Ten years ago, Kathleen Bertrand and her colleagues at the Atlanta Convention and Visitors Bureau took stock of Atlanta’s burgeoning film industry and started wondering if there were a platform for African Americans to be a part of it. While everybody knew about Tyler Perry’s Atlanta-based empire, Bertrand and her colleagues wanted to see broader engagement in the industry for people of color and in a way that showcased Atlanta and its history and culture.
The BronzeLens Film Festival — which will run August 22–26 at the Atlanta Marriott Marquis — was born. Bertrand drew on her networks to garner early sponsorships and creative direction.
Now in its ninth year, BronzeLens brings people of color from across the film industry to Atlanta to build community, create networking opportunities and celebrate film. With this year’s festival rapidly approaching, Bertrand — now executive producer of BronzeLens, who also moonlights as a well-known jazz singer — recently sat down to discuss the festival’s origins, its meaning and importance in Atlanta today, as well as this year’s programming highlights.

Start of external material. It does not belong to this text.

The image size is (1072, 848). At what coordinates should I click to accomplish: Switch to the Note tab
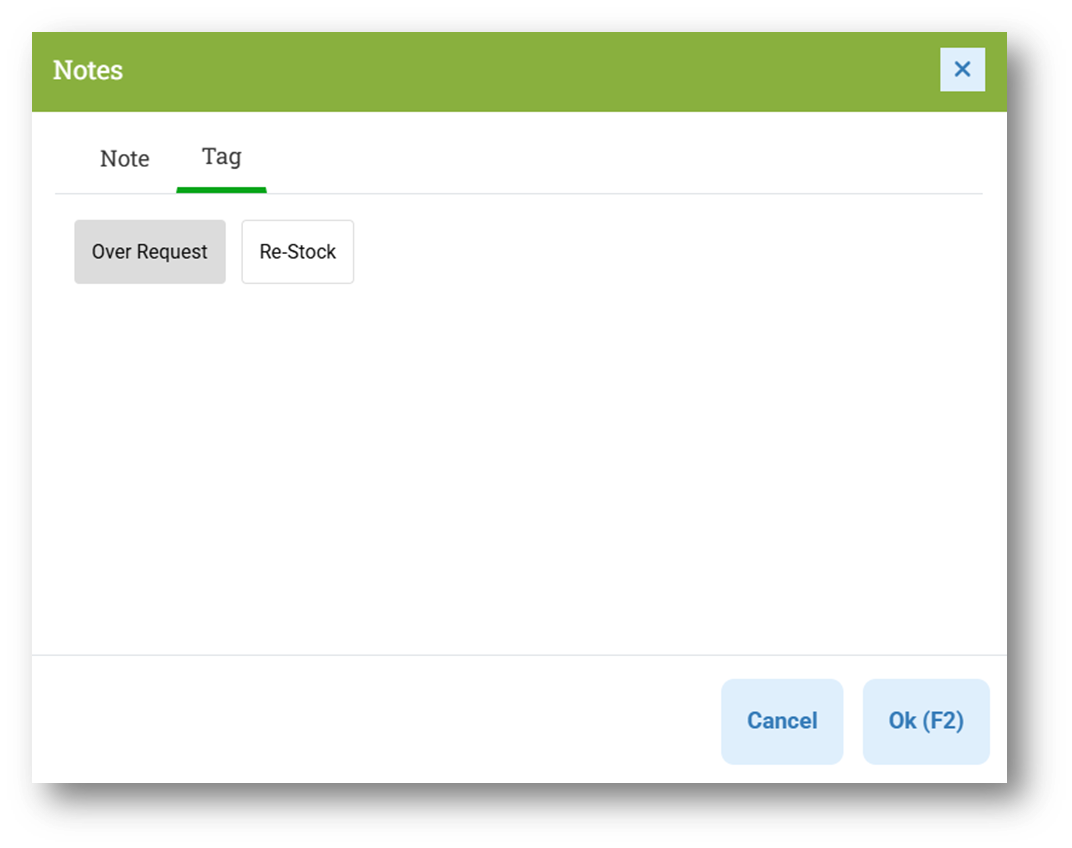pos(124,159)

ArtsATL: Why is it important to have a festival specifically by, for and in promotion of people of color in the film industry?
Kathleen Bertrand: There are actually two layers to that. Layer one: our community has important stories to tell and to share, and who best to tell them from our perspective than us? The experience is one of being underserved in terms of having stories reflect what your life really looks like. So that’s the first part.
Layer two has always been to expose our community to this great, new industry that is happening right in our midst, and why should we not be a part of it? Ten or fifteen years ago, our young people coming through high school and college were not saying, “I’m going to major in film.” We were not like the NYU’s, Berkeley’s, USC’s, or any of the others who were feeding people into the industry.
With Tyler Perry showing the Atlanta skyline and referencing the city in his movies, and with Will Packer, Rob Hardy and Rainforest Films right here on Edgewood Avenue doing amazing things, it just felt like it was a natural fit to promote Atlanta as the destination for people of color interested in television and film production — and to provide a platform for these same people to be entertained, enlightened and educated about film and television.
ArtsATL: How do you see BronzeLens’s relationship to Hollywood?
Bertrand: BronzeLens holds an important place because we give filmmakers that first shot at being in a film festival — not everybody that comes to BronzeLens is a neophyte or amateur, but many have never had a festival experience before. So we try to give them as much information as we can so that they can go off and soar and do great things and then bring that knowledge back to BronzeLens for the next generation of filmmakers, which is our ultimate goal.
We are an independent film festival, so the hope is that someone will bring a film that is awesome enough that it gets picked up by a distributor or major studio and goes to the next level — and we are also an Academy Award-qualifying film festival for the short films. But the industry is changing, and filmmakers are going to other streaming platforms besides studios. One takeaway from that is there is room for everybody, you just have to find where to get in. So we try to expose our filmmakers to as many opportunities as we can through our sponsors like Turner or BET.
ArtsATL: As the submissions were rolling in and with your group of final selections, are there any common themes or genres that jumped out to you?
Bertrand: We’ve had a number of films submitted that deal with women’s issues, women out in the world and the experiences they’re going through. Another issue that’s surfaced quite frequently this year: social justice and criminal justice. In fact, each year since the beginning we’ve done something called “Cinema and Social Justice Sunday.” It started because I wanted to do something that was distinctly Atlanta and to show that film can be a platform for speaking about these various issues within our community. Film can change lives, film can influence. Putting “Social Justice Sunday” together this year was great because we had so many submissions that fit.
ArtsATL: What panels are you particularly looking forward to this year?
Bertrand: We have an interesting panel called “Mature-ish: Never Too Late for a Career in Film or Television.” You know the 92-year-old matriarch from Black Panther? She’s going to be at BronzeLens. Another panel we have is hosted by BET, and it’s called “Killer Creativity: A New Breed.” BET is bringing some of the new, exciting, nationally acclaimed producers, directors, writers to give their perspective on what it is they do and how they’ve gotten where they are. We’re really excited about this because, you never know, the next Ava [DuVernay] could be here.
ArtsATL: Looking back over the past eight festivals, what makes you the most proud of BronzeLens?
Bertrand: I can say without question it’s when I hear from the filmmakers about the experience of being here and how much it means to them. You hear that over and over — that filmmakers feel like they’re treated well and that they are valued. The experience that we create for each one of them, they feel valued. So that’s what makes me feel best — it means everything to me.